Another new piece of equipment which has been proving its worth over the last year is the low profile tyre handler that has been developed by the Granny Smith maintenance team in partnership with Austin Engineering. It is now making an impact on international mine safety since its launch by Austin Engineering at MINExpo in 2012. Changing tyres on underground mobile equipment is difficult due to the limited space between the tyre and the wheel arch. In the industry tyres are routinely balanced on fork lift tines and not surprisingly there have been some injuries. “After an incident at Granny Smith, we said to ourselves that we needed to find an engineering solution, with the use of a mechanised tyre handler,” says Shuttleworth.

It had to be able to tilt, rotate, grip and support tyres of all sizes, on equipment with very little wheel arch clearance. Austin Engineering of Kewdale, Perth, was asked to build a prototype. Field trials were successful and the unit is now in use at Granny Smith as well as other Barrick mine sites in Western Australia. Several units are also in the USA. The more mines that adopt the low profile tyre handler the happier Julie Shuttleworth will be. “My vision is that there is never another tyre changing accident anywhere. This machine securely holds the tyre and prevents it from toppling over, making the job safer.”

There’s best practice wherever one looks at Granny Smith. The production record speaks for itself, the tyre handler is a fantastic example of innovation serving mine safety, and in addition the mine has a strong sense of commitment to people development and the wider community. Based on her own experience Shuttleworth encourages colleagues to take advantage of the opportunities Barrick gives them to travel, transfer to other sites or to move on secondment to improve their skills. “These are strong values of the company and they are important to me.”

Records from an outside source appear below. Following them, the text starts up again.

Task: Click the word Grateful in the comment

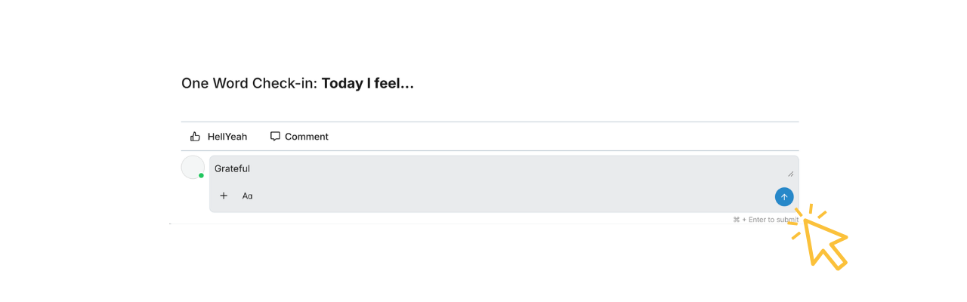Action: (232, 169)
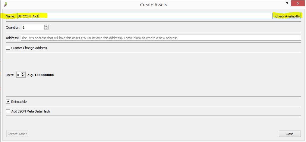Decrease Units with the down arrow
The image size is (306, 142).
click(x=23, y=76)
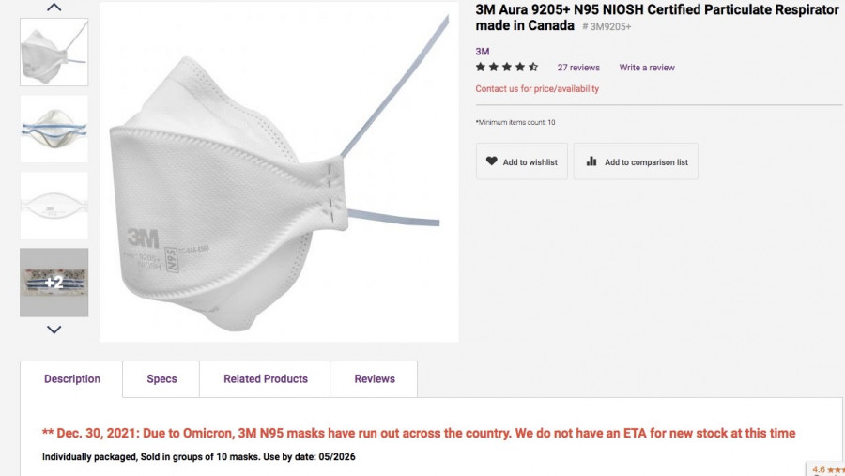Click the star rating icons
Image resolution: width=845 pixels, height=476 pixels.
click(x=507, y=68)
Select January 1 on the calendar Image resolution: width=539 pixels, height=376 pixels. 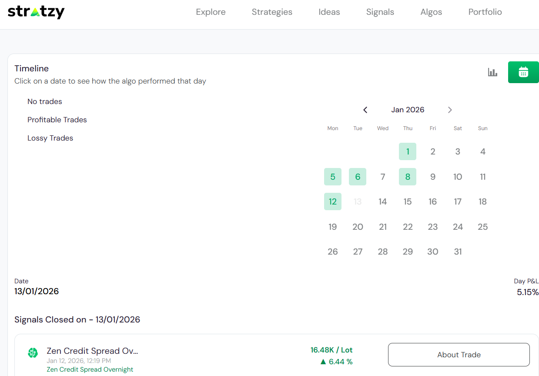click(408, 151)
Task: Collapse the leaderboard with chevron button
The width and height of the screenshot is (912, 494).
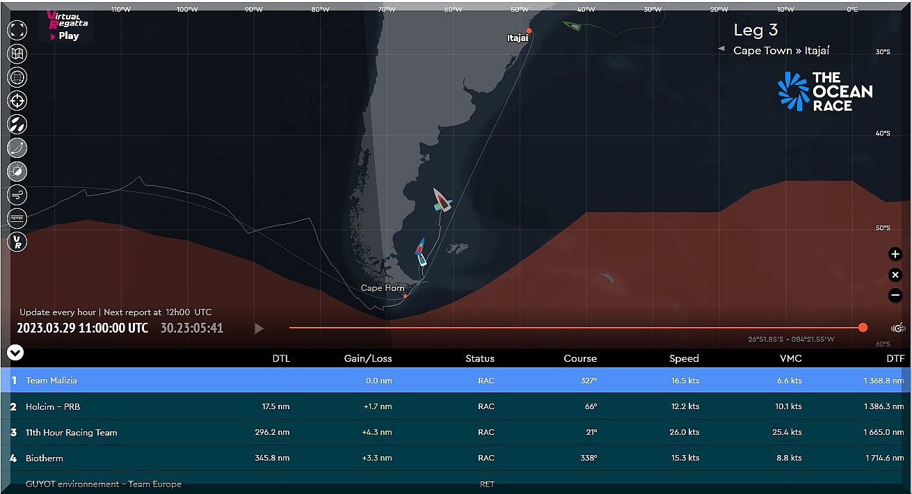Action: [x=15, y=353]
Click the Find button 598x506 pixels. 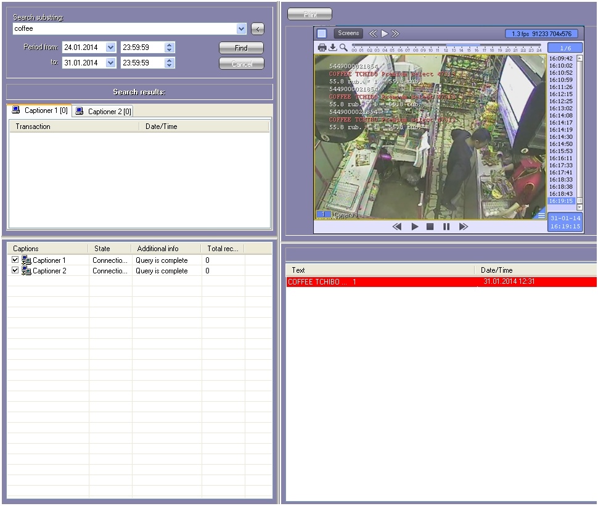click(241, 48)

Good corporate citizenship is just as important, she believes. Granny Smith is near Laverton, a small town almost entirely dependent on mining and the mine works with the local shire, police, schools and aboriginal communities on many initiatives. “Every one of my managers and superintendents has a community relations initiative each year,” she says. These include traineeship programmes to increase the number of indigenous people working at the mine and sponsoring the Laverton School and the Mount Margaret Remote Community School in an aboriginal community nearby. “We provide a healthy breakfast every morning for those children to encourage them to come to school and have a good attendance record.” Support is also given to theLaverton Leonora Cross Cultural Association, an organisation founded and funded by the mining companies, with an amazing gallery showing local artists’ work.

Other sponsorship includes Auskick, which promotes Australian Rules football among children, as well as netball, cricket and other local sports. Further afield some of the Granny Smith team have worked with the University of Western Australia and the Australian School of Mines at Kalgoorlie. But Shuttleworth never loses her focus. “There are so many opportunities for young people these days: each year we hire new graduates and apprentices and take on university students in their vacation work. I am very keen on getting young people, both men and women, into the industry and helping them on their way.”